The flyable aphids pose another problem. When new plants are colonized, they can become infected with virus diseases and these then spread to fruit trees or perennials, for example.

Prevent aphids naturally

"Prevention is better than cure", this popular saying can also be used by the hobby gardener if he wants to save his plants from aphid plague in the garden. The best way to prevent aphids is to cultivate the garden close to nature. In plain language this means:

  • avoid larger accumulations of similar plants
  • Combine ornamental shrubs with different shrubs
  • Grow vegetables in mixed crops
  • Avoid over-fertilization with nitrogen. Nitrogen continuously stimulates the plant to produce juicy young shoots, from whose plant juice aphids benefit.
  • Plant tree slices of fruit trees with nasturtium, which keeps aphids away.

Lacewings, ladybugs and co decimate aphids

Helpers in protecting against aphids are the beneficial insects. These are natural enemies of the lousy evildoers. The following are of great benefit:

  • lacewings
  • ladybug
  • parasitic wasps
  • hoverflies
  • Predatory bugs and other beneficial insects.

Some of these useful helpers settle well in the garden. This is how the scent of catnip seduces the lacewing. The aphid also exudes the same attractant as this plant and attracts the fly.

Ladybugs keep it in the garden if they find enough food. A small wildflower meadow with dill, yarrow, corn poppy and buckwheat can be an additional source of aphids for ladybugs.

It is also advisable to set up enough nesting facilities in the garden, such as a small dead wood hedge, a lacewing box or an insect hotel. If the beneficial organisms feel comfortable in your garden, the aphid infestation will noticeably decrease after the first infestation in late spring or early summer.

At the same time, the aphid hunters multiply enormously due to the good food supply. In the course of the summer, this creates a balance that is easy to live with.

Home remedies can work wonders

Before you use the commercially available plant protection products, tried and tested home remedies are recommended.
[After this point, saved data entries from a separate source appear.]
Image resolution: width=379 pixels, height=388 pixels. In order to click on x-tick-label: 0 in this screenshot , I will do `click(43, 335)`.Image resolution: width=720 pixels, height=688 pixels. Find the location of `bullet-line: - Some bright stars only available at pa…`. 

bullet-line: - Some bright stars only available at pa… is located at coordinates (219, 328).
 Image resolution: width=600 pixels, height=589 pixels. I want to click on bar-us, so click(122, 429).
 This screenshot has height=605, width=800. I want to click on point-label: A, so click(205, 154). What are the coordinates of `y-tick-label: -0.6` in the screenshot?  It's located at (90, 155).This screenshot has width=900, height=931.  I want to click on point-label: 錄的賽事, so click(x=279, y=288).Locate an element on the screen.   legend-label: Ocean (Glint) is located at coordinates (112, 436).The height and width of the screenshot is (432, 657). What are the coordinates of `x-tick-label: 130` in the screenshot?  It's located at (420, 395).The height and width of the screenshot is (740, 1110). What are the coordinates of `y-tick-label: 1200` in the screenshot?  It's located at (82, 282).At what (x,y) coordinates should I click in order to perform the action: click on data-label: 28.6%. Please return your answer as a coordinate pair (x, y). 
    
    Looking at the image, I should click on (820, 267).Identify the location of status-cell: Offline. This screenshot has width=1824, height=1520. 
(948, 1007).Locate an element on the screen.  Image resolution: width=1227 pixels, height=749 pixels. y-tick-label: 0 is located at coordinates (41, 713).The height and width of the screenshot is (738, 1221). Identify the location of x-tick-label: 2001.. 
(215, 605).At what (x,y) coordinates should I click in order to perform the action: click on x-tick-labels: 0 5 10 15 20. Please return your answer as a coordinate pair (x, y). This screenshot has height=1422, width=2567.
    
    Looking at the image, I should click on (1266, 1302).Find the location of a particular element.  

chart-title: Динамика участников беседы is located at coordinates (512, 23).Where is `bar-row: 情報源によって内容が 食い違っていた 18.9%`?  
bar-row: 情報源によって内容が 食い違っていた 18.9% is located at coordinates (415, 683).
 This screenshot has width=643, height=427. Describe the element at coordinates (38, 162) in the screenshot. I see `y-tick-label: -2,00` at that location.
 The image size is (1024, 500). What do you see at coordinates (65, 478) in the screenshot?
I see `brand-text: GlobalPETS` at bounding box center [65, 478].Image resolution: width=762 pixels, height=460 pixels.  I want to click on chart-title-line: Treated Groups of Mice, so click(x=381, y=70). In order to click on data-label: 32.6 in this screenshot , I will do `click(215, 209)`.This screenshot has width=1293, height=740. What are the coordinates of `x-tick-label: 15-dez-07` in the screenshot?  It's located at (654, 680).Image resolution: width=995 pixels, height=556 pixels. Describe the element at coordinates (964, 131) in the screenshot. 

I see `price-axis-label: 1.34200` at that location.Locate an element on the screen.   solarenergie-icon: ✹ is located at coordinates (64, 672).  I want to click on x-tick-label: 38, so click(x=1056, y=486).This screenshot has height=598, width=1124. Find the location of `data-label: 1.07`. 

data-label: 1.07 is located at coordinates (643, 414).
If the aphid infestation is rather manageable, you can already achieve good results with a core soap solution, nettle or tobacco stock.

Beneficial plant protection

The so-called spurting spray on fruit trees in spring has proven itself to prevent aphid infestation. When the buds become plump and the first tips of the leaves can be seen, the trees and shrubs are treated thoroughly with a beneficial sprinkling spray such as "Promanal". Rapeseed oil, the active ingredient, penetrates the smallest bark crevices and covers aphids and hibernating pests with a fine oil film so that they die.

Plant protection against aphids should in any case be beneficial to the beneficial species. After all, the hobby gardener does not want to disturb the natural balance of beneficial organisms and their food requirements in the garden. And so you can choose from the range of beneficial products in the gardening trade. These preparations work on the basis of rapeseed oil or potash soap. Products such as “Naturen aphid-free” or “Neudosan aphid-free” are examples. These agents clog the aphid respiratory system so that the insects suffocate over time. In order to detect as many pests as possible, it is important that the plants are sprayed thoroughly from all sides.